N&H TOP LINE: Chicken industry addressing 'woody breast'N&H TOP LINE: Chicken industry addressing 'woody breast'
Chicken industry takes close look at muscle abnormality in chicken meat. ALSO: Zoetis gains conditional approval for avian flu vaccine.
March 30, 2016
Meat industry sectors want to ensure that the quality of their products is high so that consumers have consistent and enjoyable eating experiences.
“Recently, the industry and consumers alike have become aware of a muscle abnormality in chicken meat (commonly known as 'woody breast') that causes breast muscle to be hard to the touch, often pale in color with poor-quality texture," National Chicken Council senior vice president of communications Tom Super explained March 29. "It affects a very small percentage of the chickens we raise but does not negatively impact them from a welfare standpoint. In addition, there are no food safety or health concerns for consumers because of this muscle condition."
Super noted that the exact cause of woody breast is not known, so the chicken industry has "embarked on research to determine the exact causes as well as possible solutions to this quality issue." He said through the U.S. Poultry & Egg Assn., in conjunction with geneticists, veterinarians and animal scientists, the industry is providing more than a quarter-million dollars to fund four separate research projects at independent universities and the U.S. Department of Agriculture’s Agricultural Research Service to understand the root cause of this muscle condition and remedy it as soon as possible.

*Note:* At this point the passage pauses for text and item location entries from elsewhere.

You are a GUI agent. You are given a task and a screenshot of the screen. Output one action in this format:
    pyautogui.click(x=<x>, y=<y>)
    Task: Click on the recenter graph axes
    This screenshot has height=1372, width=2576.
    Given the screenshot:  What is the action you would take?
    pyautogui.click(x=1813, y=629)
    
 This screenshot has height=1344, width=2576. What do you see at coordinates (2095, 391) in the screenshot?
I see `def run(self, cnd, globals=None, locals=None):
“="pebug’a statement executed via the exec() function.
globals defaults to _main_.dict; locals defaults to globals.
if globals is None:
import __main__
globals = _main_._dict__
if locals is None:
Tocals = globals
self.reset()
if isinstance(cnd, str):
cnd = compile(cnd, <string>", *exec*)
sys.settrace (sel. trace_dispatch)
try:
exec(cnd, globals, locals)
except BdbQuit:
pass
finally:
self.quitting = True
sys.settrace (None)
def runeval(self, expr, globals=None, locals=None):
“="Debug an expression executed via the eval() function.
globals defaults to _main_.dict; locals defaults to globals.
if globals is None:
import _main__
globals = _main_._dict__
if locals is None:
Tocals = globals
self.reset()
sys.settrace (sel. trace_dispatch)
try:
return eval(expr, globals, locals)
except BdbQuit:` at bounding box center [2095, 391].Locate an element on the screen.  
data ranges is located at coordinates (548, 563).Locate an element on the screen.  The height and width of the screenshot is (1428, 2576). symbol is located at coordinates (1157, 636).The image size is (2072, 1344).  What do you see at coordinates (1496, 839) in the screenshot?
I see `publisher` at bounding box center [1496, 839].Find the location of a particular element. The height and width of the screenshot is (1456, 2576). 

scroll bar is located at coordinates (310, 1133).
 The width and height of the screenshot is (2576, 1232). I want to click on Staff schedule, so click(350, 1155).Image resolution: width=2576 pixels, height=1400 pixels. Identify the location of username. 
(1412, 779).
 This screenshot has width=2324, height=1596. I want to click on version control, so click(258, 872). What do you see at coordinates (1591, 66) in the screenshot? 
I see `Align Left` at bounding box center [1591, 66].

"Chicken companies have employees in processing plants looking at every piece of breast meat for any quality issue, in addition to USDA Food Safety & Inspection Service personnel who inspect chicken for issues that could impact food safety and wholesomeness," Super said.
Avian flu vaccine
Zoetis Inc. announced March 30 that the U.S. Department of Agriculture has granted the company a conditional license for Avian Influenza Vaccine, H5N1 Subtype, Killed Virus. The vaccine is intended for use in chickens as an aid in the prevention of disease caused by avian influenza H5N1.
“We stand ready to help our customers implement a vaccination strategy, should the USDA determine that is the best course of action for the industry,” said Dr. Jon Schaeffer, director of U.S. Poultry Veterinary Services at Zoetis. “In the meantime, we will continue to support the USDA and our customers in helping prevent future avian influenza outbreaks.”
The conditional license was granted upon the demonstration of a reasonable expectation of efficacy based on serology data.
Zoetis said it will pursue the current opportunity to supply vaccines to USDA’s National Veterinary Stockpile.